_SHORT TASK:_
Copy the records from the line containing "At what (x,y)" through the end of the records, inclusive, changing "screenshot" to "image" and leaving everything else as it is. Omit the pictures from your answer.

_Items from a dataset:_
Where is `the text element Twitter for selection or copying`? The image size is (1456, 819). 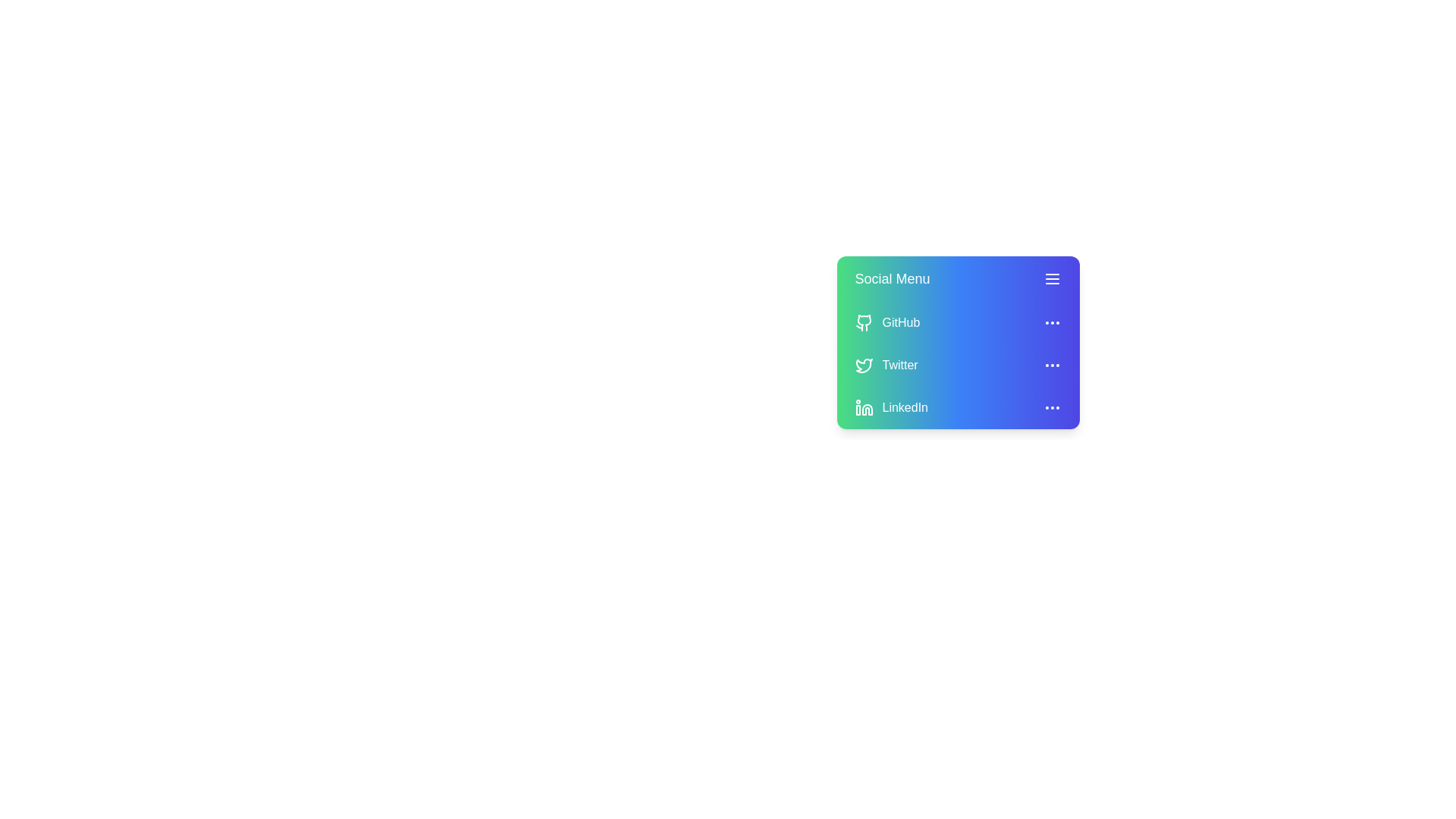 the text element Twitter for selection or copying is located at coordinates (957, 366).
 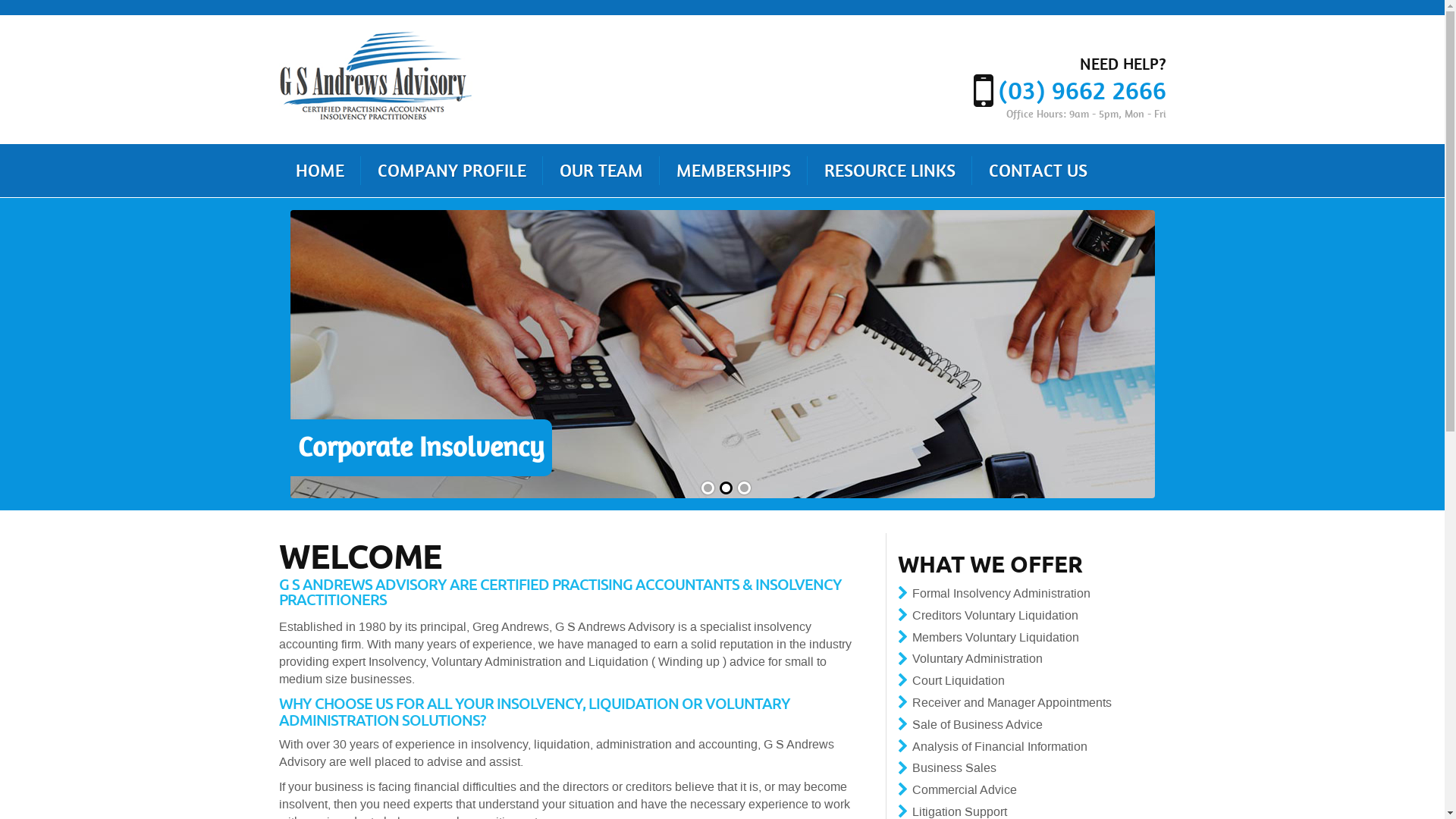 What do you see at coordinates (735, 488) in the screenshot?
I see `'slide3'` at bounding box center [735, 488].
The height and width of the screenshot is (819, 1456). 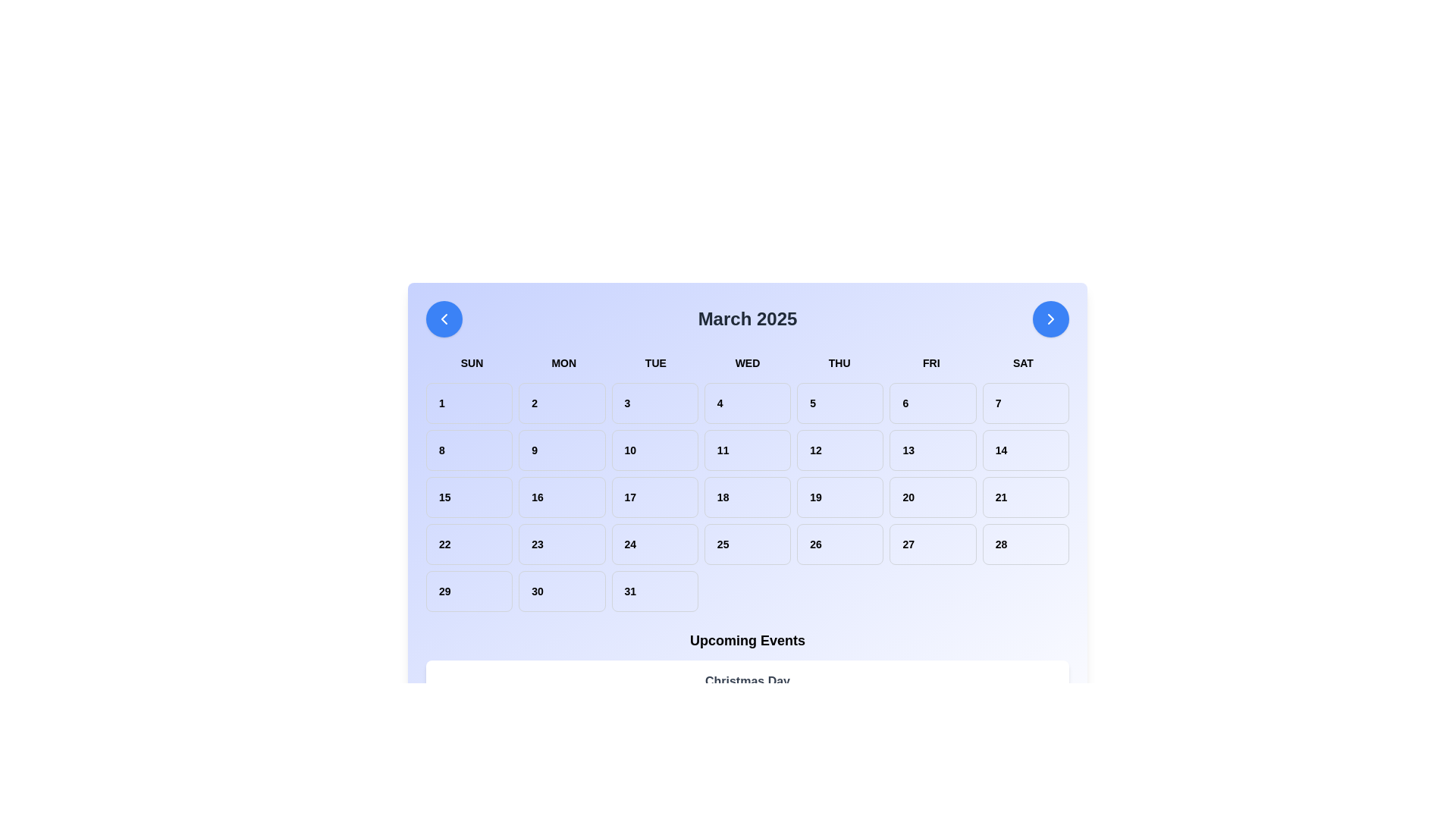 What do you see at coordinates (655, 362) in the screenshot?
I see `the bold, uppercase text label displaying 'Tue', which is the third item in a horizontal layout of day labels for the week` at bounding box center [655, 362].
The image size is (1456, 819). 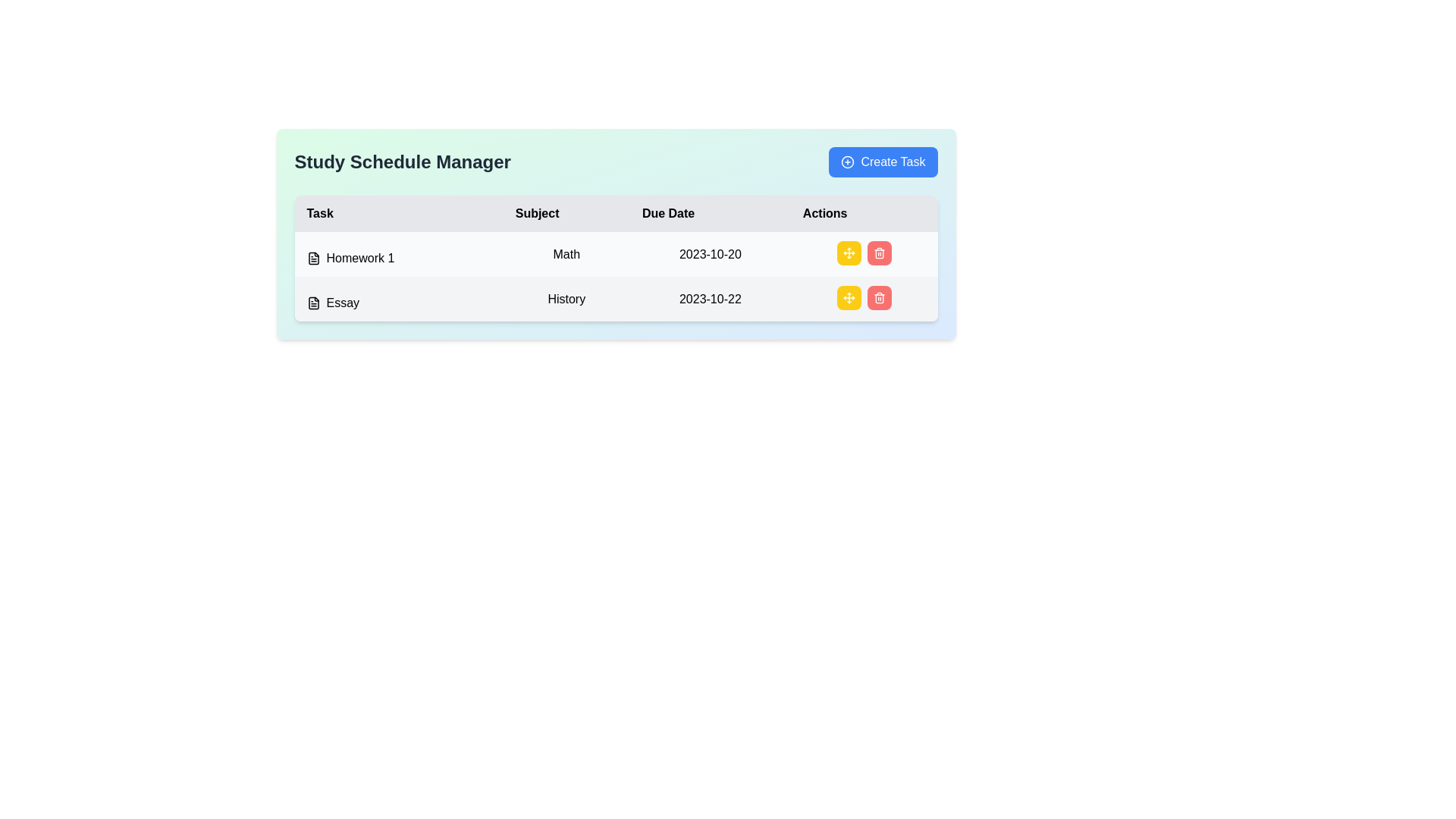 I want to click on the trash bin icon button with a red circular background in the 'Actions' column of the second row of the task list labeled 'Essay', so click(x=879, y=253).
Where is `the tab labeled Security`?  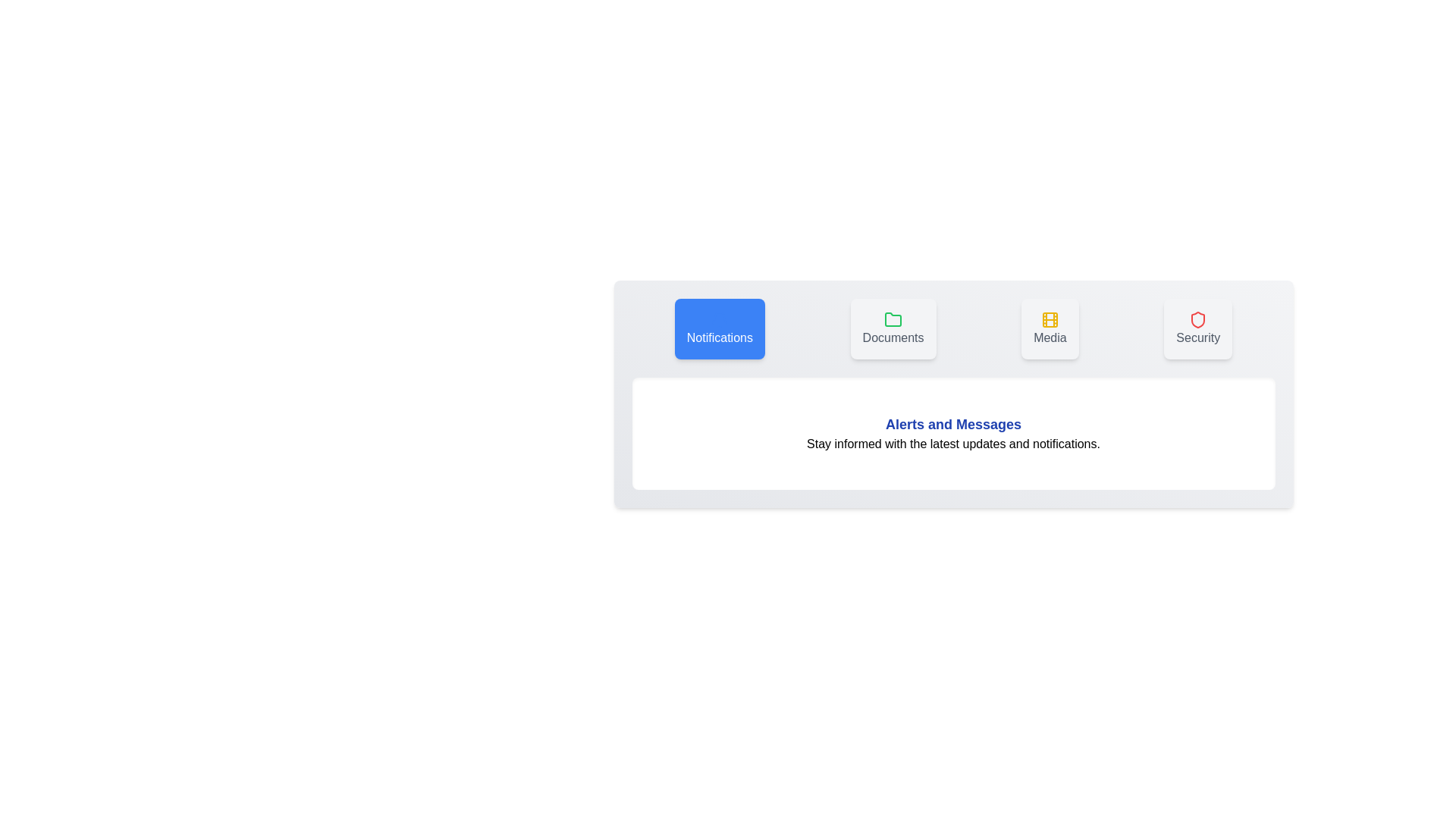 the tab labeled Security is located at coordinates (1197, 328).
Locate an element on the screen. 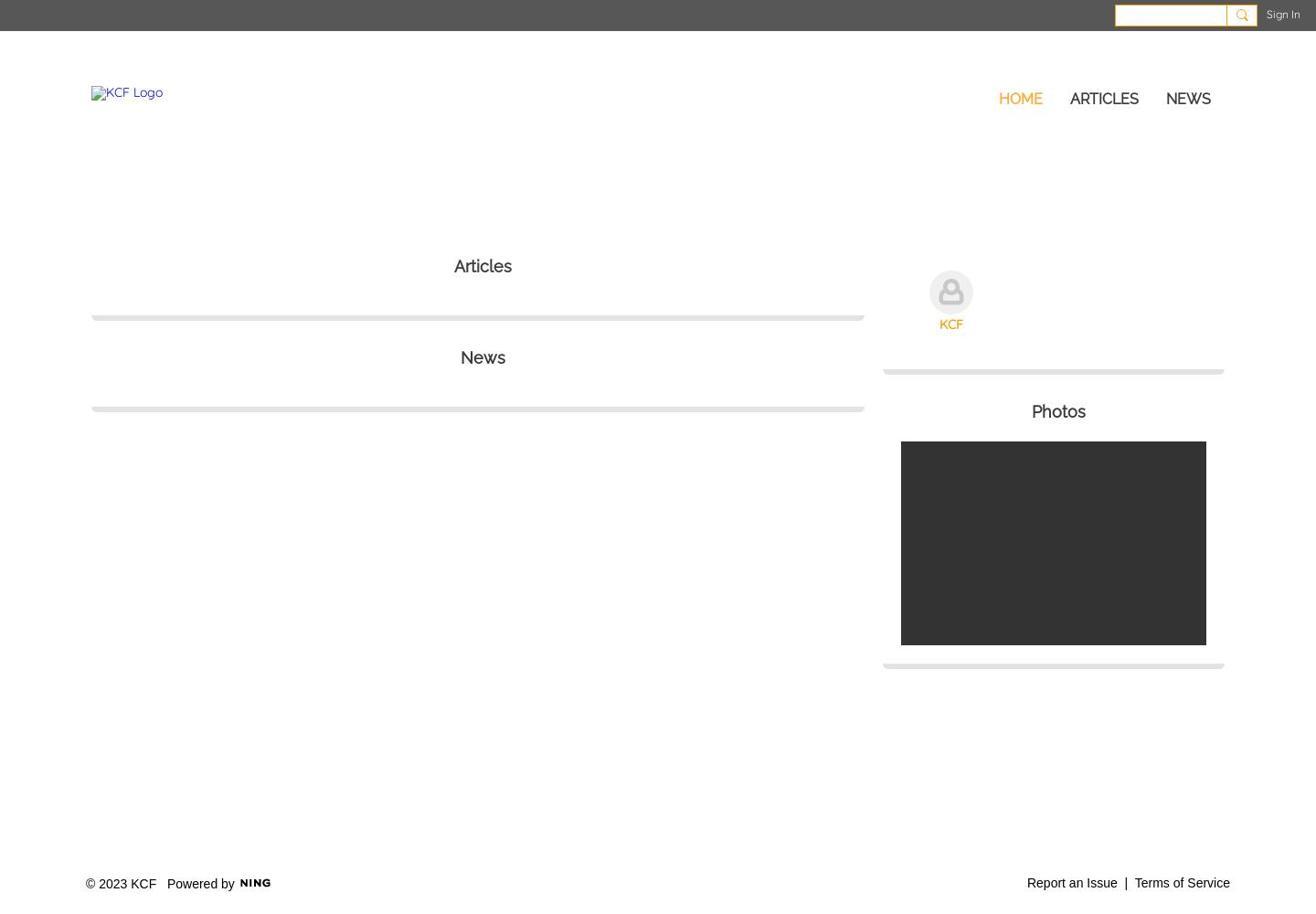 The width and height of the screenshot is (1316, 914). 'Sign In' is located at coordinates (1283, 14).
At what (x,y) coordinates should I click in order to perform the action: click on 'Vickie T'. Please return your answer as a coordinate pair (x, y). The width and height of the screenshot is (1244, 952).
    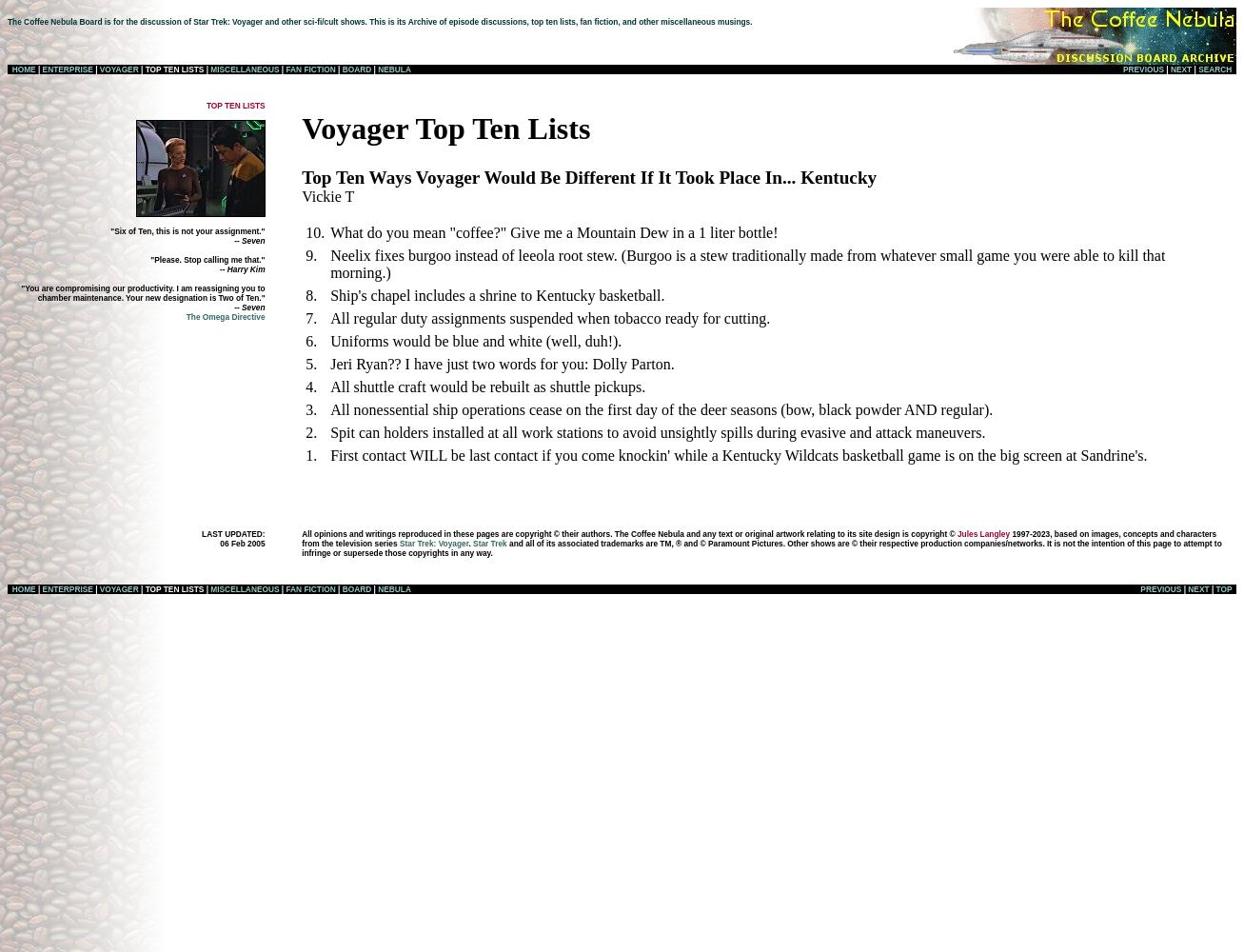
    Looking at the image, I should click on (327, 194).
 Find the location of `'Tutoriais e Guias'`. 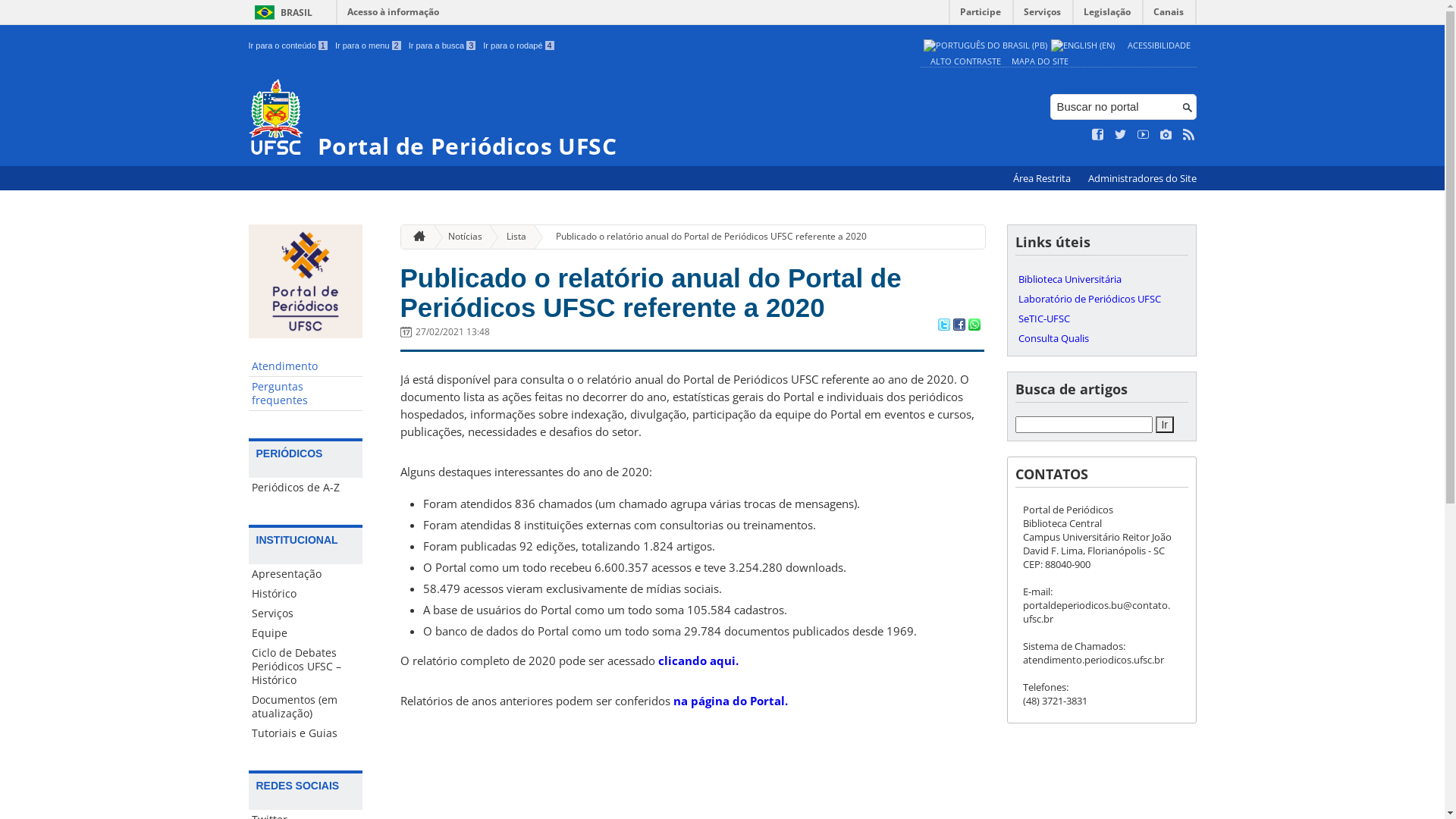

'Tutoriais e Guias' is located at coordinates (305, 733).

_CORRECT ANSWER:_
At what (x,y) coordinates should I click in order to perform the action: click on 'Vickie T'. Please return your answer as a coordinate pair (x, y). The width and height of the image is (1244, 952).
    Looking at the image, I should click on (327, 194).
 Find the location of `'Tutoriais e Guias'`. 

'Tutoriais e Guias' is located at coordinates (305, 733).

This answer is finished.